Tensorflow-gpu using high system memory, which is the bottleneck

System information

  • Have I written custom code (as opposed to using a stock example script provided in TensorFlow): Yes
  • OS Platform and Distribution (e.g., Linux Ubuntu 18.04): TX2 jetpack 4.5.1-b17
  • TensorFlow installed from (source or binary): source (tensorflow 2.6.0/2.3.1)
  • TensorFlow version (use command below): tensorflow 2.6.0 with cuda 10.2
  • CUDA/cuDNN version: CUDA Toolkit 10.2 / cuDNN 8.0
  • System memory: 8GB

I use tensorflow with cuda for object inferencing. It usage the system memory as high as 2 GB. Whcih is botolnetcj for me. I am using c++ based inference code.

Tried the below option but it did not help.

Opened a ticker on tensorflow but those guys are sayign it is the cuda which is takign huge memeory. when I run same code without cuda and on CPU the memory usages is reduced by 2.4 GB.

Let me know how to overcome this issue.


It’s a known issue from TensorFlow implementation

Our suggestion is to use other edge-friendly frameworks like TensorRT.
In general, TensorFlow will occupy 2x~3x memory compared to the TensorRT.
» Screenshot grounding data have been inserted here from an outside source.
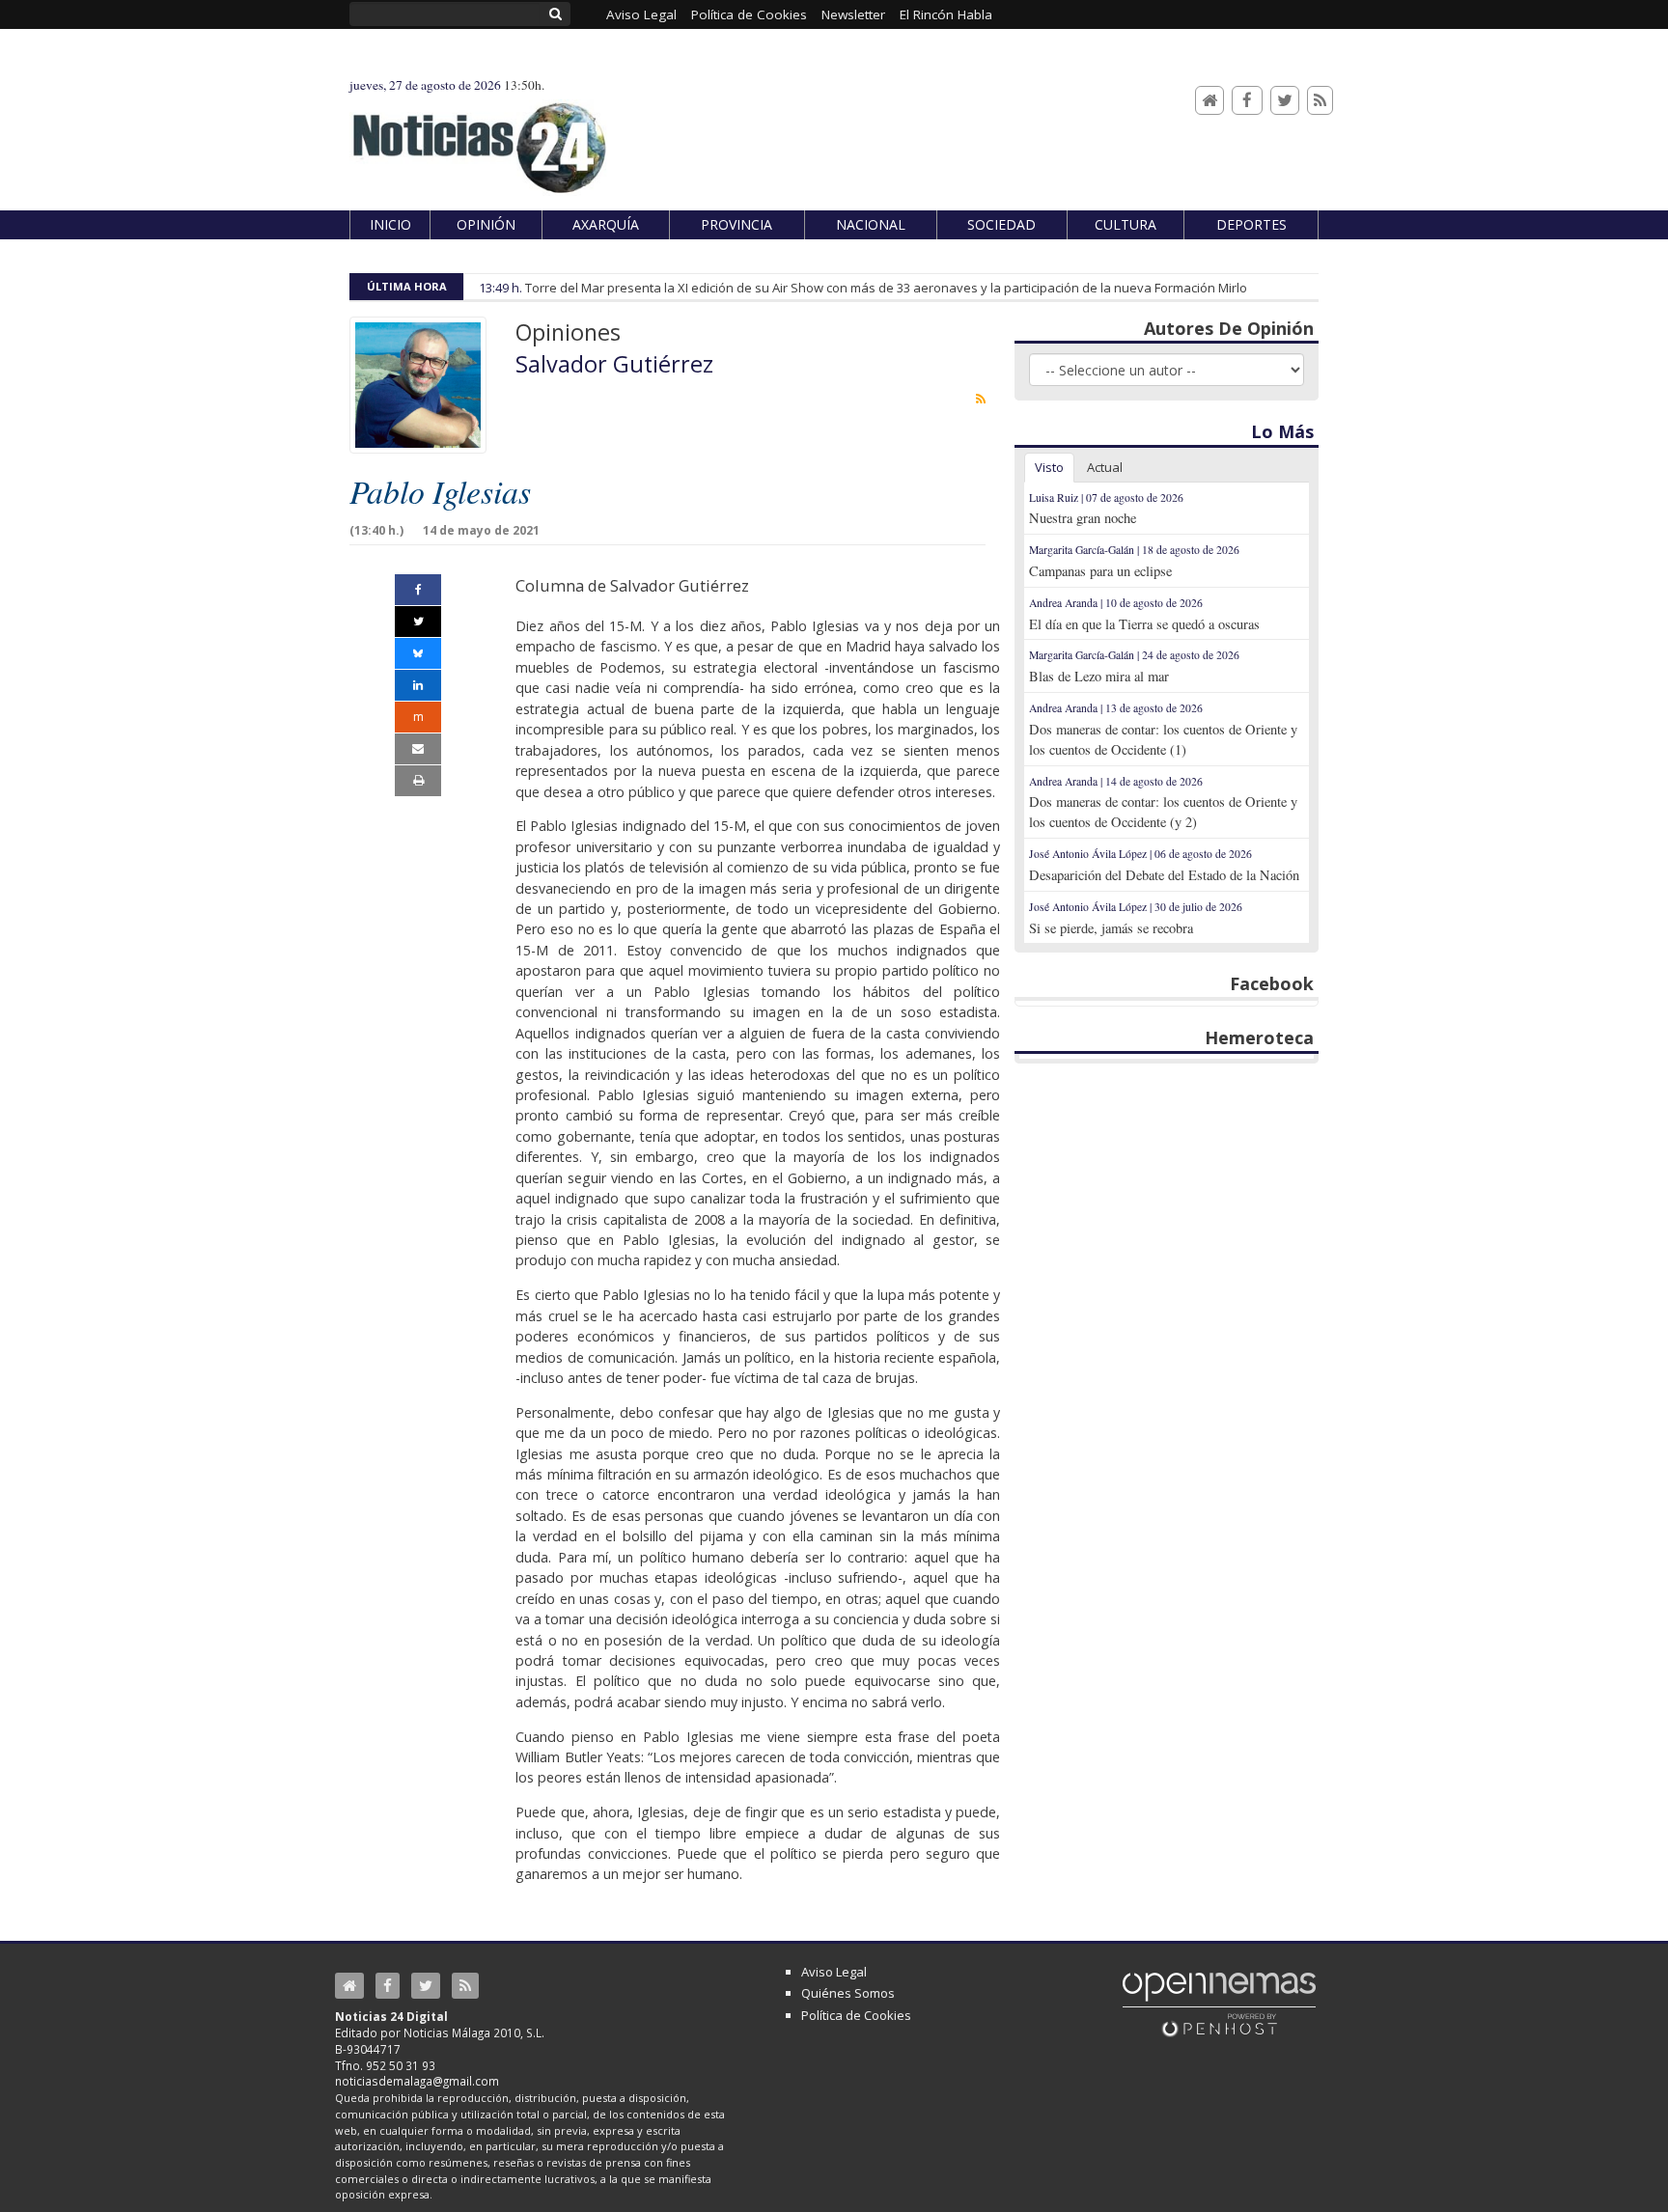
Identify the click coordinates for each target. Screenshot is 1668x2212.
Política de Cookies (856, 2015)
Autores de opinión (1229, 328)
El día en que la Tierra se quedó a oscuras (1144, 624)
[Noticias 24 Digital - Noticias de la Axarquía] (478, 138)
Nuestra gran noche (1082, 518)
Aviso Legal (834, 1971)
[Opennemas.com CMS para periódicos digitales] (1219, 2003)
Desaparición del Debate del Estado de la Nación (1164, 875)
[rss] (981, 398)
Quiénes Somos (848, 1993)
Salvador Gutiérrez (614, 363)
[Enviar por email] (418, 748)
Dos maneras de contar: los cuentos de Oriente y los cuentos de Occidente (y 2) (1163, 811)
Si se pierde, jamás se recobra (1111, 928)
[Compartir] (418, 589)
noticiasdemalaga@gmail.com (417, 2080)
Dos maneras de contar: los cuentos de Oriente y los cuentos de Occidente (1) (1163, 739)
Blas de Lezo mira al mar (1099, 676)
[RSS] (1320, 101)
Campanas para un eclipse (1100, 571)
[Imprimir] (418, 780)
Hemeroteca (1259, 1037)
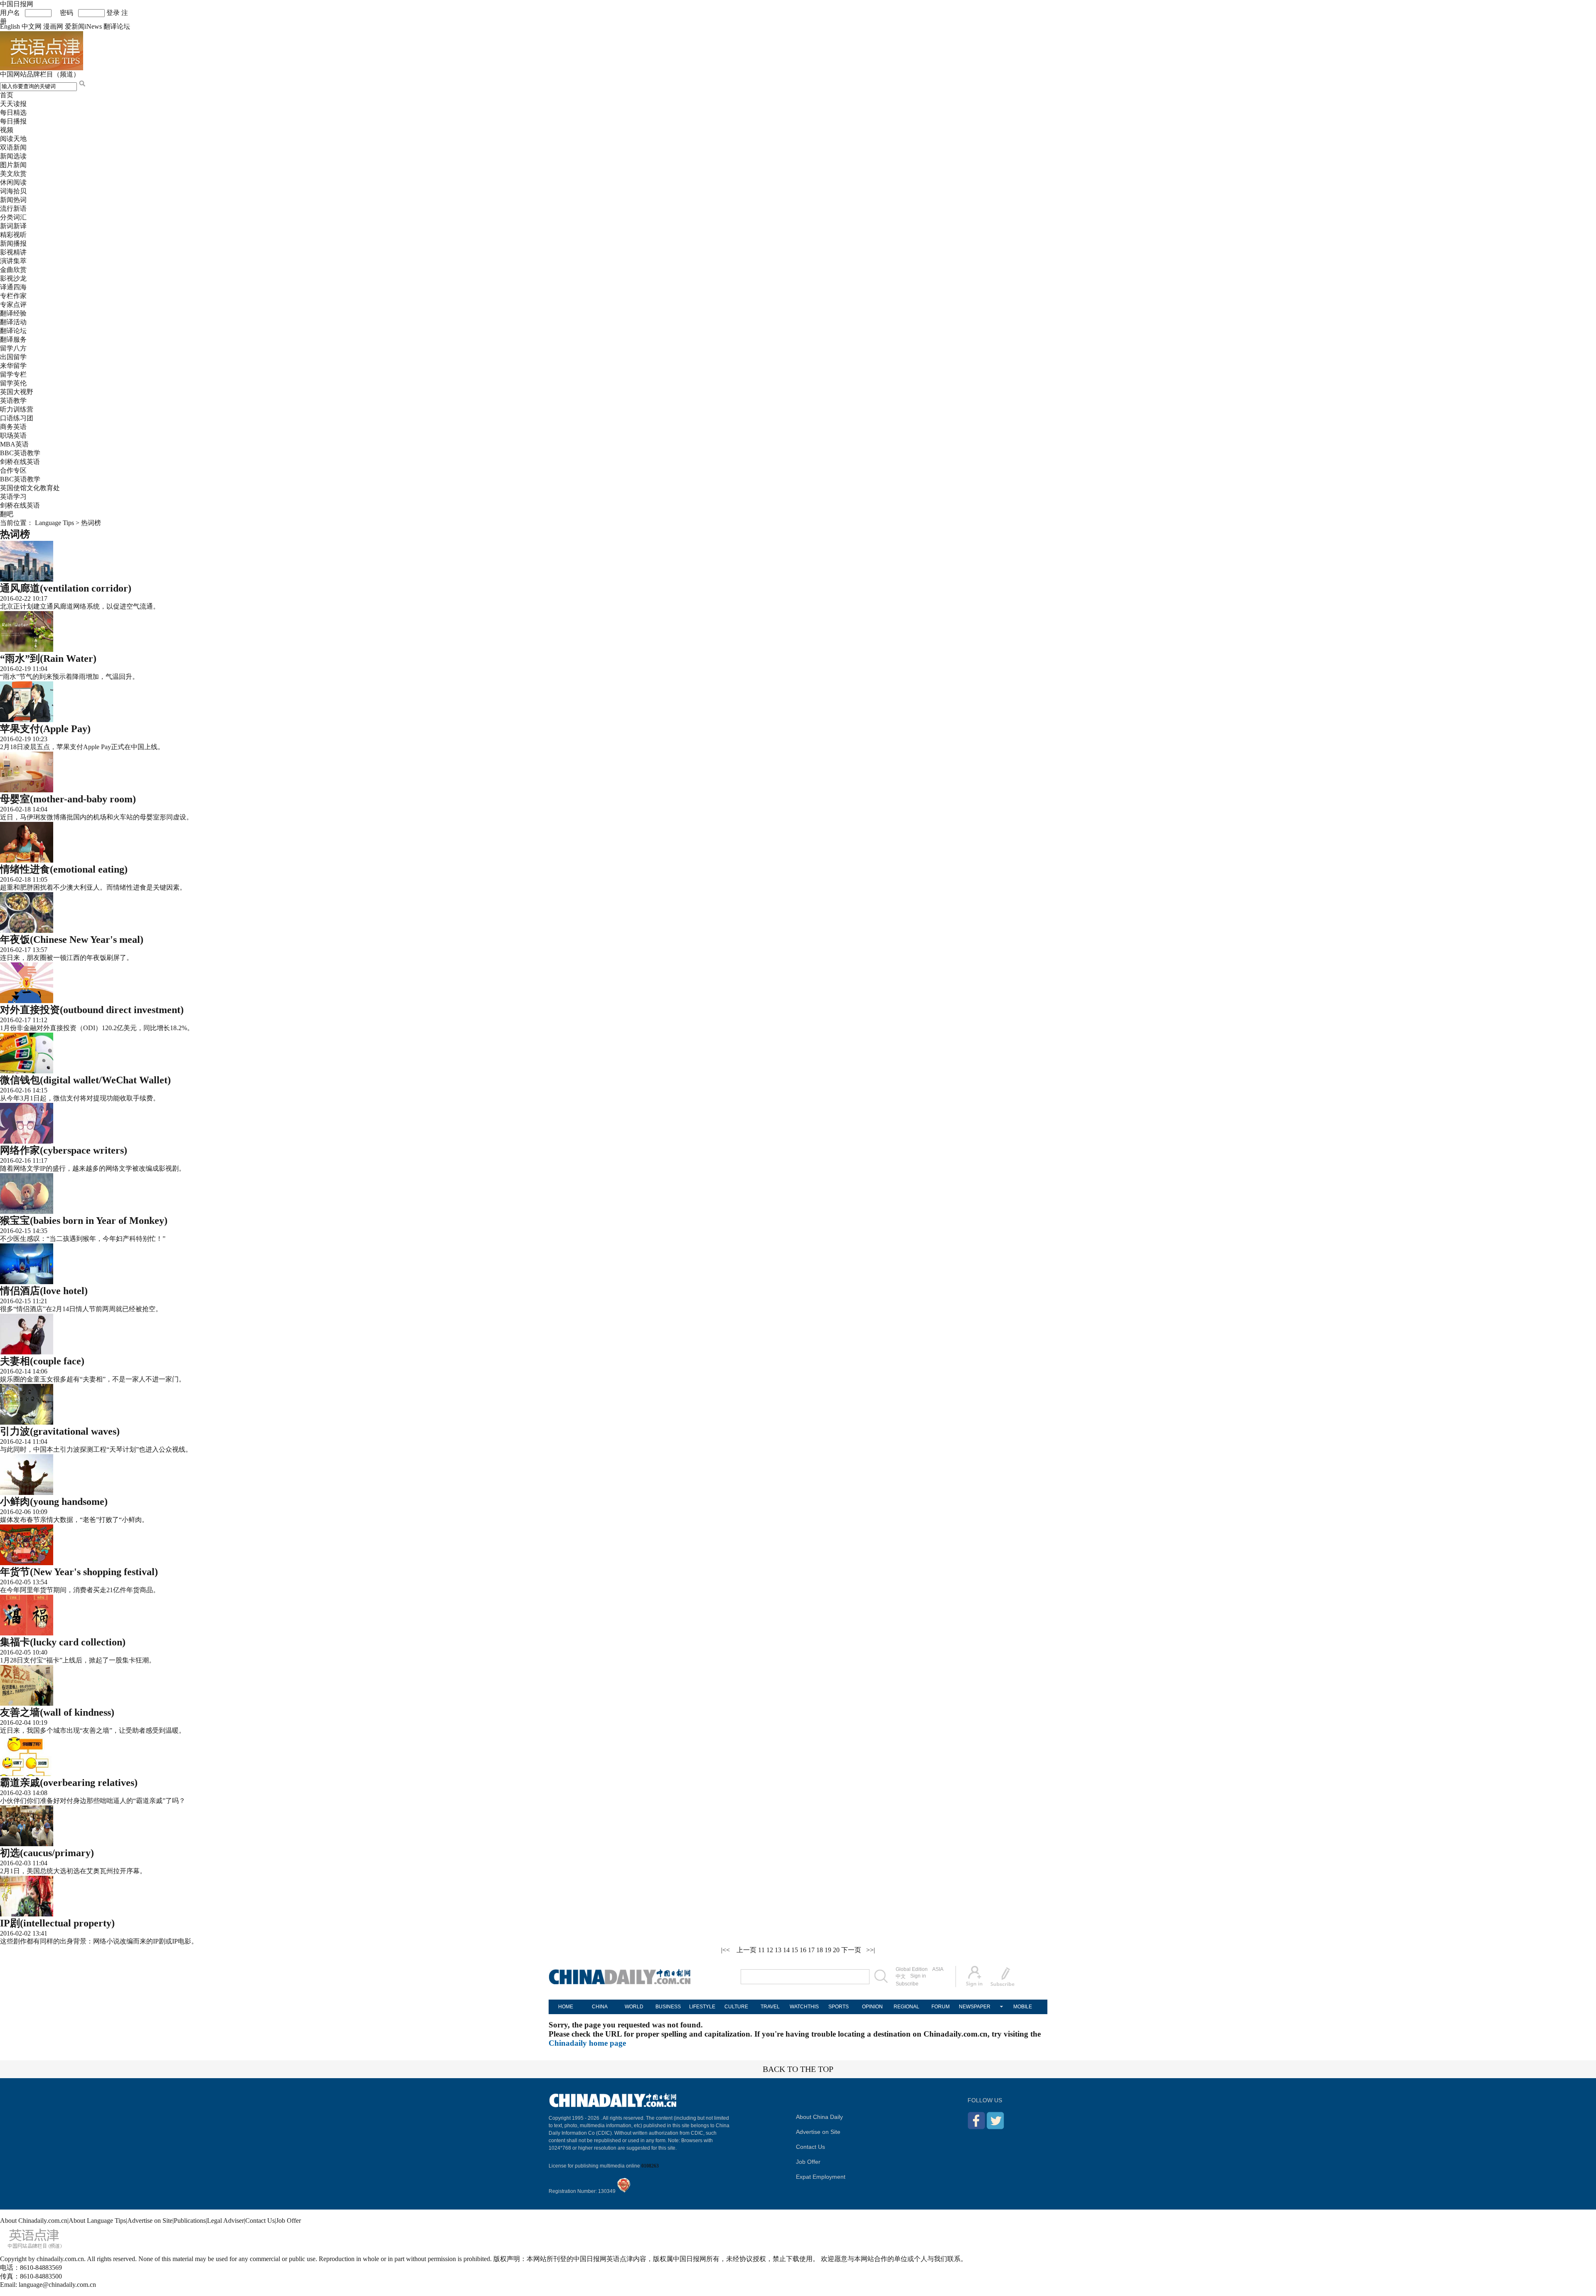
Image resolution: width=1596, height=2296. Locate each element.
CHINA (600, 2007)
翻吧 (6, 514)
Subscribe (907, 1984)
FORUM (940, 2007)
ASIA (937, 1969)
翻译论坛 (116, 26)
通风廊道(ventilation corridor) (65, 588)
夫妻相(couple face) (42, 1361)
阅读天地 (13, 138)
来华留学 (13, 365)
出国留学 (13, 356)
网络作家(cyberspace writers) (63, 1150)
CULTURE (736, 2007)
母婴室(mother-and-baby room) (68, 799)
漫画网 (53, 26)
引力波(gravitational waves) (60, 1431)
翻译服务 (13, 339)
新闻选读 (13, 156)
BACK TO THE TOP (798, 2069)
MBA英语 (14, 444)
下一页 (851, 1949)
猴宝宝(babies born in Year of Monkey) (83, 1220)
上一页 (746, 1949)
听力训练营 (16, 409)
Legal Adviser (225, 2220)
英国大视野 (16, 391)
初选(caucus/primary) (47, 1852)
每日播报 (13, 121)
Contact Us (810, 2146)
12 (769, 1949)
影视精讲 (13, 252)
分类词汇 (13, 217)
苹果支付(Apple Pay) (45, 728)
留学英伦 (13, 383)
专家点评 (13, 304)
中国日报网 (16, 3)
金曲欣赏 (13, 269)
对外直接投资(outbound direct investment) (92, 1009)
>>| (870, 1949)
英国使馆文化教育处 (30, 487)
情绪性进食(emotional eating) (64, 869)
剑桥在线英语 (20, 461)
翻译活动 (13, 322)
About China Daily (819, 2117)
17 (811, 1949)
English (10, 26)
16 (803, 1949)
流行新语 (13, 208)
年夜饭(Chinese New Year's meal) (71, 939)
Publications (190, 2220)
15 (794, 1949)
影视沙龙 (13, 278)
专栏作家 (13, 295)
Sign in (918, 1976)
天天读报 (13, 103)
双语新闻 (13, 147)
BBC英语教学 (20, 452)
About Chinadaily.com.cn (33, 2220)
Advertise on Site (818, 2131)
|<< (725, 1949)
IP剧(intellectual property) (57, 1923)
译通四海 (13, 287)
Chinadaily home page (587, 2043)
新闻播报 (13, 243)
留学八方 (13, 348)
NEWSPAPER (974, 2007)
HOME (565, 2007)
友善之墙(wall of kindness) (57, 1712)
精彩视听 (13, 234)
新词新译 (13, 225)
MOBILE (1022, 2007)
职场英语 (13, 435)
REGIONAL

Thanks for the reply. We will definitely try tensorRT. I have one follow up question :
When we posted this issue to tensorflow, they pointed that CUDA libraries themselves are 2.3 GB in size. And hence this memory consumption. Does it mean that all CUDA libraries need to be loaded at once into memory, to make GPU functional ?


The answer should be yes.
TensorFlow uses cuDNN to implement GPU inference function, which requires lots of memory.
TensorRT also has a similar problem but slight due to its optimization.

However, in our latest TensorRT release (v8.0 in JetPack4.6)
We provide an alternative for user to deploy a model with cuBLAS instead of cuDNN to save memory.